The story hadn’t set us up for that cathartic reaction.

You want to cut “IF” some slack with all your heart. It’s a film about the precious father-daughter bond, a tale that extols the power of a child’s imagination even in cruel times.

Only a Scrooge-like critic would cry foul, right?

You still have to connect those themes to a coherent story. And the recent “Toy Story” films mined similar themes to far greater effect.

The only magic behind “IF” is how it stumbles at every step.

HiT or Miss: “IF” has its heart in the right place, but in almost every way it’s a crushing disappointment.


  1. Oh Christan! Manipulated? Nah. Charmed.

    I appreciate your point of view and you’re the pro: I was delighted at every turn. Tomato/tomahto

    1. Agreeing to disagree … I love it! I’m glad you enjoyed the film. I wish I did more … but I appreciate your embrace of the subjectivity of art. And thanks for stopping by the site!!

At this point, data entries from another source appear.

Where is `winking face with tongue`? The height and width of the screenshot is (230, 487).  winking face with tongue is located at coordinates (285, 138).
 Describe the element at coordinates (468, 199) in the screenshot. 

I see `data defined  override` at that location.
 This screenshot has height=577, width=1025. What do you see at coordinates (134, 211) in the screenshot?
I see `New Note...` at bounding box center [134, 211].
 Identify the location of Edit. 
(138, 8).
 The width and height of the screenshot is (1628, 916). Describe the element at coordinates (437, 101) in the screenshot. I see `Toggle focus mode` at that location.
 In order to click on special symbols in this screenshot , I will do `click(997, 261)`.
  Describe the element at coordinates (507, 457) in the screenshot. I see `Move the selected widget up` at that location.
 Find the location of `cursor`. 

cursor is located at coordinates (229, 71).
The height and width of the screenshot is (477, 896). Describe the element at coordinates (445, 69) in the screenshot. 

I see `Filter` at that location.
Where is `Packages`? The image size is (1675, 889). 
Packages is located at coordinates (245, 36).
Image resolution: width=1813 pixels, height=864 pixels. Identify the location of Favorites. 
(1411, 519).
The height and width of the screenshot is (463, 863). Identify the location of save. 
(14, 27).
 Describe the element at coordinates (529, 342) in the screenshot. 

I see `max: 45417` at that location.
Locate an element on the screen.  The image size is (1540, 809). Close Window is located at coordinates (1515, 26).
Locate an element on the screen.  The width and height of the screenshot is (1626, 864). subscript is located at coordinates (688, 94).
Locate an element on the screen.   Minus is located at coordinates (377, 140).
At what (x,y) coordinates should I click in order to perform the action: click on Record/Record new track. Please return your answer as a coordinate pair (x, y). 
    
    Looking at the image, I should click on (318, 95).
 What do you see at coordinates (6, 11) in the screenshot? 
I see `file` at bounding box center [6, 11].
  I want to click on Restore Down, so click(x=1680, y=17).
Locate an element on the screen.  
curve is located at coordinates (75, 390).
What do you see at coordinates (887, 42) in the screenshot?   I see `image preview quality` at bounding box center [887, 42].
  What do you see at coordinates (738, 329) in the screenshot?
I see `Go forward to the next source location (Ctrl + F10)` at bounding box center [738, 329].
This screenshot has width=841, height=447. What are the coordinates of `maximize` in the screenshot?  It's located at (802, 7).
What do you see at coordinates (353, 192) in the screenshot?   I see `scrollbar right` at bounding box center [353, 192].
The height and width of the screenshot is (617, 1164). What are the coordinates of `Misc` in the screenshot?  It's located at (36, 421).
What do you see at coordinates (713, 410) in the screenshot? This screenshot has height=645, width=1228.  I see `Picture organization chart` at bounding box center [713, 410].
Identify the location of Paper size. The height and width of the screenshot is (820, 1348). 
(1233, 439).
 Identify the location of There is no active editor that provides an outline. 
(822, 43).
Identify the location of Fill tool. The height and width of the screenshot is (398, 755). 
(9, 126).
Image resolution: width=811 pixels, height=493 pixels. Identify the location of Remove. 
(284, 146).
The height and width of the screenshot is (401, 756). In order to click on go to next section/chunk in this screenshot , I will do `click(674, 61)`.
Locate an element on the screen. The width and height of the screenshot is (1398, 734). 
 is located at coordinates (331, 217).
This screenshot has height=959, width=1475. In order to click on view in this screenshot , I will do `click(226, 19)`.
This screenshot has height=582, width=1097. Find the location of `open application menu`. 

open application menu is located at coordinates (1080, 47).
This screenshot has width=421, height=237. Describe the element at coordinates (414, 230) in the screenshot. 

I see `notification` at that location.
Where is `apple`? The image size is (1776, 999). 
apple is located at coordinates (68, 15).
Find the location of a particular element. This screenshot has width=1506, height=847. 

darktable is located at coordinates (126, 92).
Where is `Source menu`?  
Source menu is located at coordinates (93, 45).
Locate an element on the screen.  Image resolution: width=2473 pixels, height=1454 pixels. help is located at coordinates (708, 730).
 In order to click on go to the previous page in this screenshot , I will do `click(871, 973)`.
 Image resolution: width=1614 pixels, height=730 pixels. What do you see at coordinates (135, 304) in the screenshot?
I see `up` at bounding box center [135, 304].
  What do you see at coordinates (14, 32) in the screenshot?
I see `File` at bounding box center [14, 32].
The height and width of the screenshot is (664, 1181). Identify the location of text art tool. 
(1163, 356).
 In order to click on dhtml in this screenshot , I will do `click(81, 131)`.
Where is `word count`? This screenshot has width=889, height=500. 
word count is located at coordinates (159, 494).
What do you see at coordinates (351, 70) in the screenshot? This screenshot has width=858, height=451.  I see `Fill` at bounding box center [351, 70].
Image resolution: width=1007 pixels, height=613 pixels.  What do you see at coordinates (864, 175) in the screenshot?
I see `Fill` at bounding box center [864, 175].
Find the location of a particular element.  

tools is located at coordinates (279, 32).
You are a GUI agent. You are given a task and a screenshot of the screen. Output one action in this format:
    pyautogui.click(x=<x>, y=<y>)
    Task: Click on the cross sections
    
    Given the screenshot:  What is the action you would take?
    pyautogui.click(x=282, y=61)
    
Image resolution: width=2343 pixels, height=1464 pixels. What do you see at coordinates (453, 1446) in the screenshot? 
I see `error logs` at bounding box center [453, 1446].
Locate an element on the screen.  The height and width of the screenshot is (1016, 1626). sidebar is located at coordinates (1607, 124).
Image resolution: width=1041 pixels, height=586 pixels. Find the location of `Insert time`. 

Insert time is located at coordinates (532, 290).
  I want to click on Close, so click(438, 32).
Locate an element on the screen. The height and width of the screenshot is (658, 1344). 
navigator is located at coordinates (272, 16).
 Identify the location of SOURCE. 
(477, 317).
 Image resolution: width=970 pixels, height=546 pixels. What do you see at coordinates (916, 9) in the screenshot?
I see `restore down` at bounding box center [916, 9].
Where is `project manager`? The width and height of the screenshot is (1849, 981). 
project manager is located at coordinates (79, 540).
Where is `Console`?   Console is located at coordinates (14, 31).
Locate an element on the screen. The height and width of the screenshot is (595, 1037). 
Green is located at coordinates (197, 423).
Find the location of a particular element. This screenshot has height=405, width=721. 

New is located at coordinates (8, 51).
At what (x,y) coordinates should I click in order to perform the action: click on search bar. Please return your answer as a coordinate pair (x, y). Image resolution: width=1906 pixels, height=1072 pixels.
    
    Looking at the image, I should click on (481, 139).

  2. This review was pretty dead on. I walked out of it feeling pretty confused. The message : “instead of dealing with childhood grief or trauma, just connect with your IF and wonder around New York City without any parental guidance.” The jokes didn’t land, the music score was over-excessive and this movie tried very hard to tell you how you should feel rather then allowing the audience a chance to feel for their own. The emotional sappy moments feel unearned. Also what happens to an IF when they finally connect with that person that they have lost…. Do they go to IF heaven? Do they become “real?” Does their personality change? The answer to all of these questions is no.

  3. If the movie is about the father-daughter bond, the daughter spends her time with Cal. How does that makes sense? Instead, it should be a fantasy between father and daughter looking for IFs that they both have to cope with stress in life.

    If the movie is a success, it doesn’t matter that we think it should be about something else.

    1. Have to disagree with you on this one. Hubby and I just saw it and were enchanted. Some chuckles and occasionally dabbing my eyes, wondering if my IF is still there. Sweet tribute to Lou Gossett Jr. at the very end. Lovely film, and everyone in the theater enjoyed it–kids, teens, young parents, and us.